* begin RECORDS SUPPLIED *

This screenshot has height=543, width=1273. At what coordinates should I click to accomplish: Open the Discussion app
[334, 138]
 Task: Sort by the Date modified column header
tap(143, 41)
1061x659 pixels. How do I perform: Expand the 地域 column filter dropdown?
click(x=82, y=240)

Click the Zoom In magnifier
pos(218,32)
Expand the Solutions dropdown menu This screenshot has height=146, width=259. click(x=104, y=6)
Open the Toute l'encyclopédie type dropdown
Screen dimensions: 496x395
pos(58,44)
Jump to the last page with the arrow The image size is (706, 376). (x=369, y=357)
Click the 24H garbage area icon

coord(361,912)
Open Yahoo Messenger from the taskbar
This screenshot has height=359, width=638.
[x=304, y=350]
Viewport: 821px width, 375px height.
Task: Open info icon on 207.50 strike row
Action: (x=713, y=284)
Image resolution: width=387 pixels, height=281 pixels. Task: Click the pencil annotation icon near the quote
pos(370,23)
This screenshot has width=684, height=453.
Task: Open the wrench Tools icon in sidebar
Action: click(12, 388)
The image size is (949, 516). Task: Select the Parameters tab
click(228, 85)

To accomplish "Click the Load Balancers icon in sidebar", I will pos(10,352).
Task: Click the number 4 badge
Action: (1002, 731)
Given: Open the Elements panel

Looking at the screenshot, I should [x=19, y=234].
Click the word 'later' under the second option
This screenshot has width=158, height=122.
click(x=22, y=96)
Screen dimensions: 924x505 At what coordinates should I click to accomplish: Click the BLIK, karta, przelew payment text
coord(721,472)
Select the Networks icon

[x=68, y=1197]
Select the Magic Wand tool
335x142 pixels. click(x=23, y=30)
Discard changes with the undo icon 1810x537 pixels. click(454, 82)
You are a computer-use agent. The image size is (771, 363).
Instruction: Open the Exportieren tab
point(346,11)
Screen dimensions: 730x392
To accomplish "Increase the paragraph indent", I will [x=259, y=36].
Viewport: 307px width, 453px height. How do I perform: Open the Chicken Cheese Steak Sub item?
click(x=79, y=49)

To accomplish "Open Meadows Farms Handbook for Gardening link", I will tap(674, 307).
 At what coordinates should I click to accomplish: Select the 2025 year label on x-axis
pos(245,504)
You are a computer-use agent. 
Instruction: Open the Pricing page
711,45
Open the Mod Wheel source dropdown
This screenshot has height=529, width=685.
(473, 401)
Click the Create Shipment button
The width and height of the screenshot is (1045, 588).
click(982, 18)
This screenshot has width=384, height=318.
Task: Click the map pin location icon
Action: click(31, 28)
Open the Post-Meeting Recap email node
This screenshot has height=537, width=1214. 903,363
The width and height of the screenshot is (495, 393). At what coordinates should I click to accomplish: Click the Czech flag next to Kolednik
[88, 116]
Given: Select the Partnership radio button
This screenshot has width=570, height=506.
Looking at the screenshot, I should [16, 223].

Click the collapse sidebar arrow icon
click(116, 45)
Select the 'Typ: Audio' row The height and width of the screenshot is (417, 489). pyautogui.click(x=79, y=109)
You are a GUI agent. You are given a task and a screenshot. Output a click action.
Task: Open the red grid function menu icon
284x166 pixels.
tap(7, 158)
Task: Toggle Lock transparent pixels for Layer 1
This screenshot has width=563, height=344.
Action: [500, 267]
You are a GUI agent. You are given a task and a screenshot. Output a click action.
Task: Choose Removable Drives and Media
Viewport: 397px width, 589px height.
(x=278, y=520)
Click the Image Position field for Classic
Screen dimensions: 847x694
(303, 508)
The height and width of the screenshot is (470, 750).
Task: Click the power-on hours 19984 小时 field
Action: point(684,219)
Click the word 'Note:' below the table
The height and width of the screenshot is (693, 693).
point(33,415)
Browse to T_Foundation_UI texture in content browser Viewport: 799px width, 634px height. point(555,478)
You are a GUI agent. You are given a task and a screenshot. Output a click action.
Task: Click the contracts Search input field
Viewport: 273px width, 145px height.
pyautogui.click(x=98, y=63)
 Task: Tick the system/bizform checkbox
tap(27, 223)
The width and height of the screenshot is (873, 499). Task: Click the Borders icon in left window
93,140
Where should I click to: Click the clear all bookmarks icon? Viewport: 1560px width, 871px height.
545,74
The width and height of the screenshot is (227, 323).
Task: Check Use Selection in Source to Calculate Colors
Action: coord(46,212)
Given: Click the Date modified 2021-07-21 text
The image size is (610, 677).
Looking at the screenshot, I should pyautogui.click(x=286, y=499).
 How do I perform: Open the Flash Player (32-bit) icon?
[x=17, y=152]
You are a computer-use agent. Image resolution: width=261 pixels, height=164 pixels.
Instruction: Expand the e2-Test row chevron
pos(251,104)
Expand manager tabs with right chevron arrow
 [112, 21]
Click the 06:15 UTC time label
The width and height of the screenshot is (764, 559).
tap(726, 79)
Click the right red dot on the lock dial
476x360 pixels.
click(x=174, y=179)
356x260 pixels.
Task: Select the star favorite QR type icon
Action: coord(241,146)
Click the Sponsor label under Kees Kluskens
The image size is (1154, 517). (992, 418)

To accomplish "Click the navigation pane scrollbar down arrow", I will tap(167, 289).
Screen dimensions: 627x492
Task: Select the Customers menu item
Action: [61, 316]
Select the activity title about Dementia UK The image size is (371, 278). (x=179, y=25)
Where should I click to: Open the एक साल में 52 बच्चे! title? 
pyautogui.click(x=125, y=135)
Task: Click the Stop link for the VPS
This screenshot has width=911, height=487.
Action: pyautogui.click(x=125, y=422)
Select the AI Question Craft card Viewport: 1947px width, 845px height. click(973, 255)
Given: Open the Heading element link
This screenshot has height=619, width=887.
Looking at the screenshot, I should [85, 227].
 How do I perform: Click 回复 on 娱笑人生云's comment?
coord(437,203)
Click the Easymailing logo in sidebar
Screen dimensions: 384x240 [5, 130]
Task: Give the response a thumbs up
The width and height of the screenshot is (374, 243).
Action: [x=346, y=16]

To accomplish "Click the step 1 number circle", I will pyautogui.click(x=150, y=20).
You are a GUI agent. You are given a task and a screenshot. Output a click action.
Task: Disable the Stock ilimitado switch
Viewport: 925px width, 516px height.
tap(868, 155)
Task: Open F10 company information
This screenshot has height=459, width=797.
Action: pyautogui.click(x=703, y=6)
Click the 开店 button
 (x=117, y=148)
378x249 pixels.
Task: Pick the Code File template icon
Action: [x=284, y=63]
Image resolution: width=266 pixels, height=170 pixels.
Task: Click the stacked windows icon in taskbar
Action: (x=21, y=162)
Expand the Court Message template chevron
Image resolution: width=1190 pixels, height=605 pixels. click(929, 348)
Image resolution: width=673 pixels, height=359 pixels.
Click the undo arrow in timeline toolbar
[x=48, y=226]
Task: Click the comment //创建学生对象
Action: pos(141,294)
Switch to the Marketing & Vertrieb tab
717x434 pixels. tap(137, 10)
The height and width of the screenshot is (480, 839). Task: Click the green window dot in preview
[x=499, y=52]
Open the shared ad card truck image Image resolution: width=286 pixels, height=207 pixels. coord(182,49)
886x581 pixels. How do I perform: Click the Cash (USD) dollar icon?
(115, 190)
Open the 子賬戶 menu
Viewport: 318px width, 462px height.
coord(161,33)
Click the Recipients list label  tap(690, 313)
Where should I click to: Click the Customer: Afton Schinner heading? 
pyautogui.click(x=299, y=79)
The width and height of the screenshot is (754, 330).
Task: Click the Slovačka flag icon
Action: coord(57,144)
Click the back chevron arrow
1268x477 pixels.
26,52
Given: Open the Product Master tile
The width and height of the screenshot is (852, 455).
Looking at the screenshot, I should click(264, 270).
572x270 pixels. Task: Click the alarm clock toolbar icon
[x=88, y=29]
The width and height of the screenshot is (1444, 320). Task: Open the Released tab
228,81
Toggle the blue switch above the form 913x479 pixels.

* end RECORDS SUPPLIED *

• _PROBLEM TO WORK ON_
Retype all of the source records above line for line, with no changes.

• _RESULT_
This screenshot has height=543, width=1273. At what coordinates should I click to accomplish: Open the Discussion app
[334, 138]
 Task: Sort by the Date modified column header
tap(143, 41)
1061x659 pixels. How do I perform: Expand the 地域 column filter dropdown?
click(x=82, y=240)

Click the Zoom In magnifier
pos(218,32)
Expand the Solutions dropdown menu This screenshot has height=146, width=259. click(x=104, y=6)
Open the Toute l'encyclopédie type dropdown
Screen dimensions: 496x395
pos(58,44)
Jump to the last page with the arrow The image size is (706, 376). (x=369, y=357)
Click the 24H garbage area icon

coord(361,912)
Open Yahoo Messenger from the taskbar
This screenshot has height=359, width=638.
[x=304, y=350]
Viewport: 821px width, 375px height.
Task: Open info icon on 207.50 strike row
Action: (x=713, y=284)
Image resolution: width=387 pixels, height=281 pixels. Task: Click the pencil annotation icon near the quote
pos(370,23)
This screenshot has width=684, height=453.
Task: Open the wrench Tools icon in sidebar
Action: click(12, 388)
The image size is (949, 516). Task: Select the Parameters tab
click(228, 85)

To accomplish "Click the Load Balancers icon in sidebar", I will pos(10,352).
Task: Click the number 4 badge
Action: (1002, 731)
Given: Open the Elements panel

Looking at the screenshot, I should [x=19, y=234].
Click the word 'later' under the second option
This screenshot has width=158, height=122.
click(x=22, y=96)
Screen dimensions: 924x505 At what coordinates should I click to accomplish: Click the BLIK, karta, przelew payment text
coord(721,472)
Select the Networks icon

[x=68, y=1197]
Select the Magic Wand tool
335x142 pixels. click(x=23, y=30)
Discard changes with the undo icon 1810x537 pixels. click(454, 82)
You are a computer-use agent. The image size is (771, 363).
Instruction: Open the Exportieren tab
point(346,11)
Screen dimensions: 730x392
To accomplish "Increase the paragraph indent", I will [x=259, y=36].
Viewport: 307px width, 453px height. How do I perform: Open the Chicken Cheese Steak Sub item?
click(x=79, y=49)

To accomplish "Open Meadows Farms Handbook for Gardening link", I will tap(674, 307).
 At what coordinates should I click to accomplish: Select the 2025 year label on x-axis
pos(245,504)
You are a computer-use agent. 
Instruction: Open the Pricing page
711,45
Open the Mod Wheel source dropdown
This screenshot has height=529, width=685.
(473, 401)
Click the Create Shipment button
The width and height of the screenshot is (1045, 588).
click(982, 18)
This screenshot has width=384, height=318.
Task: Click the map pin location icon
Action: click(31, 28)
Open the Post-Meeting Recap email node
This screenshot has height=537, width=1214. 903,363
The width and height of the screenshot is (495, 393). At what coordinates should I click to accomplish: Click the Czech flag next to Kolednik
[88, 116]
Given: Select the Partnership radio button
This screenshot has width=570, height=506.
Looking at the screenshot, I should [16, 223].

Click the collapse sidebar arrow icon
click(116, 45)
Select the 'Typ: Audio' row The height and width of the screenshot is (417, 489). pyautogui.click(x=79, y=109)
You are a GUI agent. You are given a task and a screenshot. Output a click action.
Task: Open the red grid function menu icon
284x166 pixels.
tap(7, 158)
Task: Toggle Lock transparent pixels for Layer 1
This screenshot has width=563, height=344.
Action: [500, 267]
You are a GUI agent. You are given a task and a screenshot. Output a click action.
Task: Choose Removable Drives and Media
Viewport: 397px width, 589px height.
(x=278, y=520)
Click the Image Position field for Classic
Screen dimensions: 847x694
(303, 508)
The height and width of the screenshot is (470, 750).
Task: Click the power-on hours 19984 小时 field
Action: point(684,219)
Click the word 'Note:' below the table
The height and width of the screenshot is (693, 693).
point(33,415)
Browse to T_Foundation_UI texture in content browser Viewport: 799px width, 634px height. point(555,478)
You are a GUI agent. You are given a task and a screenshot. Output a click action.
Task: Click the contracts Search input field
Viewport: 273px width, 145px height.
pyautogui.click(x=98, y=63)
 Task: Tick the system/bizform checkbox
tap(27, 223)
The width and height of the screenshot is (873, 499). Task: Click the Borders icon in left window
93,140
Where should I click to: Click the clear all bookmarks icon? Viewport: 1560px width, 871px height.
545,74
The width and height of the screenshot is (227, 323).
Task: Check Use Selection in Source to Calculate Colors
Action: coord(46,212)
Given: Click the Date modified 2021-07-21 text
The image size is (610, 677).
Looking at the screenshot, I should pyautogui.click(x=286, y=499).
 How do I perform: Open the Flash Player (32-bit) icon?
[x=17, y=152]
You are a computer-use agent. Image resolution: width=261 pixels, height=164 pixels.
Instruction: Expand the e2-Test row chevron
pos(251,104)
Expand manager tabs with right chevron arrow
 [112, 21]
Click the 06:15 UTC time label
The width and height of the screenshot is (764, 559).
tap(726, 79)
Click the right red dot on the lock dial
476x360 pixels.
click(x=174, y=179)
356x260 pixels.
Task: Select the star favorite QR type icon
Action: coord(241,146)
Click the Sponsor label under Kees Kluskens
The image size is (1154, 517). (992, 418)

To accomplish "Click the navigation pane scrollbar down arrow", I will tap(167, 289).
Screen dimensions: 627x492
Task: Select the Customers menu item
Action: [61, 316]
Select the activity title about Dementia UK The image size is (371, 278). (x=179, y=25)
Where should I click to: Open the एक साल में 52 बच्चे! title? 
pyautogui.click(x=125, y=135)
Task: Click the Stop link for the VPS
This screenshot has width=911, height=487.
Action: pyautogui.click(x=125, y=422)
Select the AI Question Craft card Viewport: 1947px width, 845px height. click(973, 255)
Given: Open the Heading element link
This screenshot has height=619, width=887.
Looking at the screenshot, I should [85, 227].
 How do I perform: Click 回复 on 娱笑人生云's comment?
coord(437,203)
Click the Easymailing logo in sidebar
Screen dimensions: 384x240 [5, 130]
Task: Give the response a thumbs up
The width and height of the screenshot is (374, 243).
Action: [x=346, y=16]

To accomplish "Click the step 1 number circle", I will pyautogui.click(x=150, y=20).
You are a GUI agent. You are given a task and a screenshot. Output a click action.
Task: Disable the Stock ilimitado switch
Viewport: 925px width, 516px height.
tap(868, 155)
Task: Open F10 company information
This screenshot has height=459, width=797.
Action: pyautogui.click(x=703, y=6)
Click the 开店 button
 (x=117, y=148)
378x249 pixels.
Task: Pick the Code File template icon
Action: [x=284, y=63]
Image resolution: width=266 pixels, height=170 pixels.
Task: Click the stacked windows icon in taskbar
Action: (x=21, y=162)
Expand the Court Message template chevron
Image resolution: width=1190 pixels, height=605 pixels. click(929, 348)
Image resolution: width=673 pixels, height=359 pixels.
Click the undo arrow in timeline toolbar
[x=48, y=226]
Task: Click the comment //创建学生对象
Action: pos(141,294)
Switch to the Marketing & Vertrieb tab
717x434 pixels. tap(137, 10)
The height and width of the screenshot is (480, 839). Task: Click the green window dot in preview
[x=499, y=52]
Open the shared ad card truck image Image resolution: width=286 pixels, height=207 pixels. coord(182,49)
886x581 pixels. How do I perform: Click the Cash (USD) dollar icon?
(115, 190)
Open the 子賬戶 menu
Viewport: 318px width, 462px height.
coord(161,33)
Click the Recipients list label  tap(690, 313)
Where should I click to: Click the Customer: Afton Schinner heading? 
pyautogui.click(x=299, y=79)
The width and height of the screenshot is (754, 330).
Task: Click the Slovačka flag icon
Action: coord(57,144)
Click the back chevron arrow
1268x477 pixels.
26,52
Given: Open the Product Master tile
The width and height of the screenshot is (852, 455).
Looking at the screenshot, I should click(264, 270).
572x270 pixels. Task: Click the alarm clock toolbar icon
[x=88, y=29]
The width and height of the screenshot is (1444, 320). Task: Open the Released tab
228,81
Toggle the blue switch above the form 913x479 pixels.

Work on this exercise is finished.